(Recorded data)
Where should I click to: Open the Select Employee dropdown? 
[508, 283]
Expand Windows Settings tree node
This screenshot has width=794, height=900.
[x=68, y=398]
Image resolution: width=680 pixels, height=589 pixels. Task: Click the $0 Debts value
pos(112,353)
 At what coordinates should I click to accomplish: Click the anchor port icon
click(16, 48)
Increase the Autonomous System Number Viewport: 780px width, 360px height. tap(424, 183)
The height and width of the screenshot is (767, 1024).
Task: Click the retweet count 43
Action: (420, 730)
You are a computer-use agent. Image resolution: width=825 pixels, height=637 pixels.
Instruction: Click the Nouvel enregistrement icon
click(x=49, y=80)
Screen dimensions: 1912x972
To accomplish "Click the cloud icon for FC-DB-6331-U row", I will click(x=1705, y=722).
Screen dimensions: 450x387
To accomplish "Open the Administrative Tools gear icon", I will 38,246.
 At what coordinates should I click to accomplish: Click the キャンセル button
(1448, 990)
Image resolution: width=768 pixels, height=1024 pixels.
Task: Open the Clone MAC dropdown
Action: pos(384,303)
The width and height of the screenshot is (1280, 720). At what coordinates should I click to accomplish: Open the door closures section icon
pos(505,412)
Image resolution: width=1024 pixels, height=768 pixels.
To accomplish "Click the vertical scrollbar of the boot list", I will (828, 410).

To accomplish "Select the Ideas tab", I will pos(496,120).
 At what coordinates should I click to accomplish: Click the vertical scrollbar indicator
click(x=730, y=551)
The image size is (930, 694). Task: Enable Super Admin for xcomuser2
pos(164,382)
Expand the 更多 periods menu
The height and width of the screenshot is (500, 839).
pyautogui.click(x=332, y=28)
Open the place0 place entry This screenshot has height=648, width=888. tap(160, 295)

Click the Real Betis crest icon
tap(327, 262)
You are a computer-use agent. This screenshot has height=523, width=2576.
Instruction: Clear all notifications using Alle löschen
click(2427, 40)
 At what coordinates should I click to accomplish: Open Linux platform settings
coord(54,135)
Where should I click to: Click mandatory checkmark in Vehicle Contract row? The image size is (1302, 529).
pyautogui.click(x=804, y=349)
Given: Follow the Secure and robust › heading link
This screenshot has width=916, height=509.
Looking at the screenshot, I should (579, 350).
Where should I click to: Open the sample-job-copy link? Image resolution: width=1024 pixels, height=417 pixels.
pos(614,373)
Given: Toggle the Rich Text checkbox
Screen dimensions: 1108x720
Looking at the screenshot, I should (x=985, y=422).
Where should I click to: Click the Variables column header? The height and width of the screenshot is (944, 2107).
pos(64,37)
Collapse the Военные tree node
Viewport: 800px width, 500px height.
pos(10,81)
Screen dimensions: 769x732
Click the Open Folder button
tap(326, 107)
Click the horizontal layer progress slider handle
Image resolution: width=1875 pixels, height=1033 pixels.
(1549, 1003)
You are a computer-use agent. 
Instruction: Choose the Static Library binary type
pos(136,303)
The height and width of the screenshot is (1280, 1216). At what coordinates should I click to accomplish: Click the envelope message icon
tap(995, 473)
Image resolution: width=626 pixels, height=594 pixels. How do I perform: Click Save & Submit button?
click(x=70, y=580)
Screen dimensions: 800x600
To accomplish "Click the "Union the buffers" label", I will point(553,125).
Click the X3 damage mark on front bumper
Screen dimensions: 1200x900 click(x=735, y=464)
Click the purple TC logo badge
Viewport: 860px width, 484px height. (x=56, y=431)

§ About this exercise
Write the entries out again, exactly and completely.

§ Reply to the exercise
Where should I click to: Open the Select Employee dropdown? 
[508, 283]
Expand Windows Settings tree node
This screenshot has width=794, height=900.
[x=68, y=398]
Image resolution: width=680 pixels, height=589 pixels. Task: Click the $0 Debts value
pos(112,353)
 At what coordinates should I click to accomplish: Click the anchor port icon
click(16, 48)
Increase the Autonomous System Number Viewport: 780px width, 360px height. tap(424, 183)
The height and width of the screenshot is (767, 1024).
Task: Click the retweet count 43
Action: (420, 730)
You are a computer-use agent. Image resolution: width=825 pixels, height=637 pixels.
Instruction: Click the Nouvel enregistrement icon
click(x=49, y=80)
Screen dimensions: 1912x972
To accomplish "Click the cloud icon for FC-DB-6331-U row", I will click(x=1705, y=722).
Screen dimensions: 450x387
To accomplish "Open the Administrative Tools gear icon", I will 38,246.
 At what coordinates should I click to accomplish: Click the キャンセル button
(1448, 990)
Image resolution: width=768 pixels, height=1024 pixels.
Task: Open the Clone MAC dropdown
Action: pos(384,303)
The width and height of the screenshot is (1280, 720). At what coordinates should I click to accomplish: Open the door closures section icon
pos(505,412)
Image resolution: width=1024 pixels, height=768 pixels.
To accomplish "Click the vertical scrollbar of the boot list", I will (828, 410).

To accomplish "Select the Ideas tab", I will pos(496,120).
 At what coordinates should I click to accomplish: Click the vertical scrollbar indicator
click(x=730, y=551)
The image size is (930, 694). Task: Enable Super Admin for xcomuser2
pos(164,382)
Expand the 更多 periods menu
The height and width of the screenshot is (500, 839).
pyautogui.click(x=332, y=28)
Open the place0 place entry This screenshot has height=648, width=888. tap(160, 295)

Click the Real Betis crest icon
tap(327, 262)
You are a computer-use agent. This screenshot has height=523, width=2576.
Instruction: Clear all notifications using Alle löschen
click(2427, 40)
 At what coordinates should I click to accomplish: Open Linux platform settings
coord(54,135)
Where should I click to: Click mandatory checkmark in Vehicle Contract row? The image size is (1302, 529).
pyautogui.click(x=804, y=349)
Given: Follow the Secure and robust › heading link
This screenshot has width=916, height=509.
Looking at the screenshot, I should (579, 350).
Where should I click to: Open the sample-job-copy link? Image resolution: width=1024 pixels, height=417 pixels.
pos(614,373)
Given: Toggle the Rich Text checkbox
Screen dimensions: 1108x720
Looking at the screenshot, I should (x=985, y=422).
Where should I click to: Click the Variables column header? The height and width of the screenshot is (944, 2107).
pos(64,37)
Collapse the Военные tree node
Viewport: 800px width, 500px height.
pos(10,81)
Screen dimensions: 769x732
Click the Open Folder button
tap(326, 107)
Click the horizontal layer progress slider handle
Image resolution: width=1875 pixels, height=1033 pixels.
(1549, 1003)
You are a computer-use agent. 
Instruction: Choose the Static Library binary type
pos(136,303)
The height and width of the screenshot is (1280, 1216). At what coordinates should I click to accomplish: Click the envelope message icon
tap(995, 473)
Image resolution: width=626 pixels, height=594 pixels. How do I perform: Click Save & Submit button?
click(x=70, y=580)
Screen dimensions: 800x600
To accomplish "Click the "Union the buffers" label", I will point(553,125).
Click the X3 damage mark on front bumper
Screen dimensions: 1200x900 click(x=735, y=464)
Click the purple TC logo badge
Viewport: 860px width, 484px height. (x=56, y=431)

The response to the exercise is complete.